Avis immediately landed a position as senior waiter of the Royal Garden Hotel when it opened in Kensington in 1996, and it wasn’t long before his passion and ambition drove him onto the hotel’s trainee management course.
But after two years Avis left to pursue a ‘different environment’ for his own self-growth, and joined the Balans Group as a training manager, where he helped open the company’s Knightsbridge and Kensington branches.
“It was a very intentional move that I needed to do for personal reasons, but I ended up immensely enjoying it there. It gave me experience of working with large volumes of guests at a good level and how a group works, which was good for me.
“When I left there I was asked to work for a small restaurant and private members club on Brompton Road as assistant manager, which really was an amazing experience. I had an opportunity to run my own little team at a new opening, which despite being challenging gave me an opportunity to put all the skills I’d learned and put them into me as a manager to develop a team. I developed some amazing characters in there, and I still feel like my job wasn’t over there I could have done more.”
But Avis was never given the chance to finish what he started, when one day he received a call asking him to work for Richard Branson’s Virgin brand, which was opening a new restaurant at the Roof Gardens in Kensington.
“They said they wanted a supervisor with experience of training people and opening restaurants, as well as someone who was ‘a bit American; a bit European’. I didn’t really know how to take that but went for a chat anyway, and that was eight years ago.
“Babylon has been my baby so it’s nice to see her like a toddler now.
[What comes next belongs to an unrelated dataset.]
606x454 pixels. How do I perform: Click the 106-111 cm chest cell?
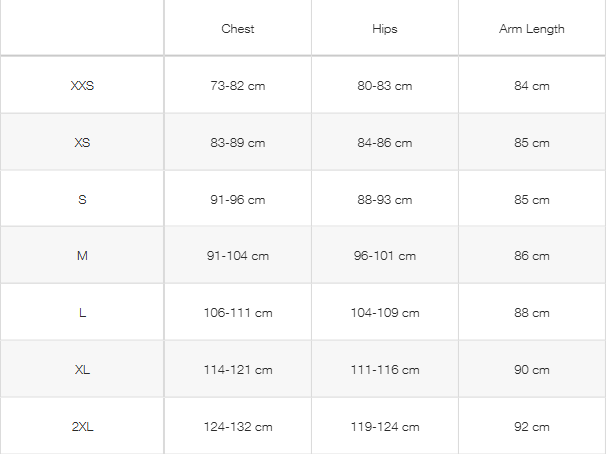238,313
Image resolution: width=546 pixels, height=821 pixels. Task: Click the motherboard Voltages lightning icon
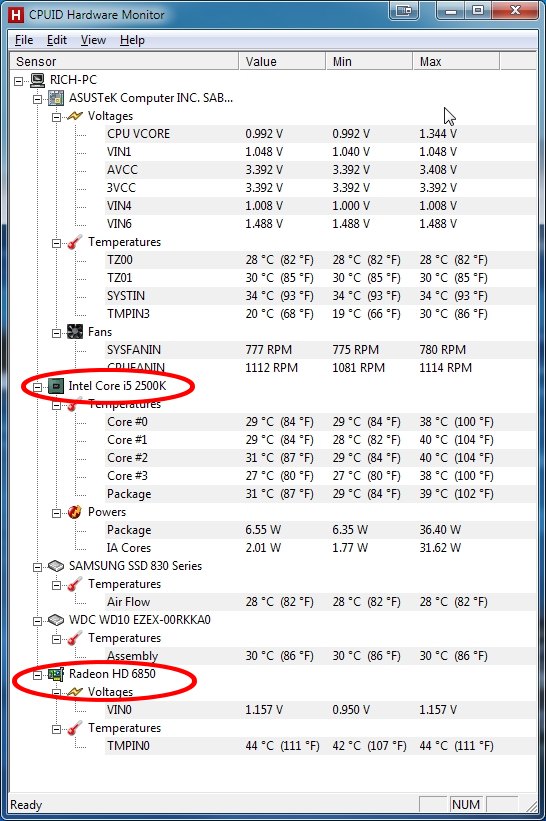[x=75, y=116]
It’s been a huge challenge and its still a challenge today. The London restaurant scene has changed a lot since I started 12 years ago. At the Royal Garden Hotel we all had to stand a certain way and everyone was addressed as ‘maam’, but I’m not like that.
“I’m a firm believer that there’s a simple formula for a restaurant. You bring the customer in like they’re a guest in your own home and you look after them. I treat guests how I feel they want to be treated and that’s a skill.”
Avis’s skill to know what his guests want and treat them accordingly has helped him gain recognition as one of the best restaurant managers in the industry. Not only has he steered his team to win Toptable’s 2008 Best Restaurant in London award, but Avis himself has been named the Academy of Food and Wine’s 2009 Restaurant Manager of the Year, as well as granted their Dalmore Award for Excellence, given to an ‘outstanding personality in the hospitality industry’.
“To win all these awards is amazing,” he said. “I’m elated because I’ve been recognised as the best in my industry that’s huge I couldn’t ask for more. I’m the proudest person that could be and it’s made me want to up my game even more. We’ve been here eight years and we got here because our strategy was a bit unique and my management style is a bit different.
“We need to go to a new level now, not with the intention of winning more awards, but to always be the best. It’s my responsibility now to keep raising the game of the restaurant scene in London, to keep inspiring managers that come through here.
“This is a serious industry. I came from washing dishes and am now an award-winning restaurant manager, which shows anyone can do it if they’re determined and passionate.”